Ensure the first and last frames of the video are identical or as close as possible to minimize visual artifacts (e.g. create video loop).
Technical Specifications for Idle Video
- Container-Codec: MP4 - H265/H264
- Max Resolution: 1280x720p
- Frame Rate: 25p
- Optimal File Size: 1 MB
- Optimal length: 4-7 seconds, max 10 seconds
Please check the following document for full technical details:
Good Examples


Video Synthesis Output Parameters
For optimal real-time streaming performance, the Digital Human output resolution is fixed at 1280×720p.
Usage Guidelines:
- Phone and desktop: ideal performance
- 4K Screens: Supported, performs acceptably even in fullscreen, but optimal viewing is on a tablet or smaller.
- Kiosk Installations: Not recommended at life-size. For larger displays, adapt interface design to maintain output resolution quality.

Video Capture Recommendations
- Framing: Maintain a slightly larger than medium shot for consistency across our library.
- Focal Length: 50–80mm to prevent distortion.
- Background: Editable or removable (green/blue screen preferred).
- Wardrobe: Solid, simple colors; editable shirt color; avoid busy patterns.
- Lighting: Soft, even lighting to avoid harsh shadows.
- Premium Model Training: Record at least 2 minutes of the subject speaking directly to the camera.

Shooting Deliverables
Format: Apple ProRes 422 Resolution: 3840×2160p (Ultra HD, 16:9) Frame Rate: 50fps ideal (25/30fps acceptable) Clip Length: Minimum 5 seconds Audio: Required – PCM, WAV, or MP3
Lighting Guidelines
- Maintain soft, diffuse lighting for natural skin tones.
- Avoid mixed color temperatures.
- Ensure even illumination across the subject’s face.

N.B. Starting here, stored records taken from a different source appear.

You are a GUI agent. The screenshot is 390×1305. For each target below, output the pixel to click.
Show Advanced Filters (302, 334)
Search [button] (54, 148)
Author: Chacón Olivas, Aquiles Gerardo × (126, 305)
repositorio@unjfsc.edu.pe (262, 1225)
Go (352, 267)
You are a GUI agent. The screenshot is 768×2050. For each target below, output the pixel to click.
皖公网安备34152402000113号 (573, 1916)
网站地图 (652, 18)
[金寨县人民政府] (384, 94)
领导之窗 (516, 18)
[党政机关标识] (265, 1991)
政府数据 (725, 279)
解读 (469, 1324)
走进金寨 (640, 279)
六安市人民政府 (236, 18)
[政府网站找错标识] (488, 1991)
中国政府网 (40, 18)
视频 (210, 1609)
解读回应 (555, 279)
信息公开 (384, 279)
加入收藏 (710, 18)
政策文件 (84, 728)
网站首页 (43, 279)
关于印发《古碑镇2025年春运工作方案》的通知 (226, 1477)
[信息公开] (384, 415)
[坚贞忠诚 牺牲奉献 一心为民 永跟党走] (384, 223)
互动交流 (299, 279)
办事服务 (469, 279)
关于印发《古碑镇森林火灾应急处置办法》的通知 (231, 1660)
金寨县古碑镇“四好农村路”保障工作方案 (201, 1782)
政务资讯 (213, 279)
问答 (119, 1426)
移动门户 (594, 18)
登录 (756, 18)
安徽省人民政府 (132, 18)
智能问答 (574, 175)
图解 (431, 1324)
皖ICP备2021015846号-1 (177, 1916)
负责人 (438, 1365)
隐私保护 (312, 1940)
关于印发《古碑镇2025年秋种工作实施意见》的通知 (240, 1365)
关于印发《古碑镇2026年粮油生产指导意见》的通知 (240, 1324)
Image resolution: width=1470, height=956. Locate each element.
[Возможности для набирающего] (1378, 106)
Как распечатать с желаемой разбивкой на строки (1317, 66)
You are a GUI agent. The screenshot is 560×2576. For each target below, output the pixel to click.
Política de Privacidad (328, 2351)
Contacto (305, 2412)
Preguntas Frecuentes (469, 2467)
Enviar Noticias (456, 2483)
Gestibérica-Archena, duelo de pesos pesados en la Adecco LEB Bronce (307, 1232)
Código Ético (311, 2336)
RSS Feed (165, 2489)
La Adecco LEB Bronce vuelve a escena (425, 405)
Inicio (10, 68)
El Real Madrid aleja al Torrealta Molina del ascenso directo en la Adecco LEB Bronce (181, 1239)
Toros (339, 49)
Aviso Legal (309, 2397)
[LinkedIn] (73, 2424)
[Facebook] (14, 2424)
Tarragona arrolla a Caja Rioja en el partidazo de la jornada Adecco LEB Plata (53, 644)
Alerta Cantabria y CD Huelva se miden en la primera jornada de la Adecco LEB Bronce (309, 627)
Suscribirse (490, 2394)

Additional considerations:
Video guidelines
It is recommended to have a video generated in a way that the first and last frame of the clip are identical, internally known as a Loop.
In general terms, our AI technology works better with women than with men faces.
Ideal Facial Characteristics:
- Freckles, Facial Skin Conditions, Beards or Facial Hair should be discarded for a matter of AI integration
- Prioritize Brown eyes over green/blue ones
- Hair style must be easy to crop in green screen, carefully avoiding any rebel hair falling over face
Talent acting requirements
- At least one blink, ideally 2-3
- Half Smile
- Half nod
- Consistent Torso Movement. Try some slight movement.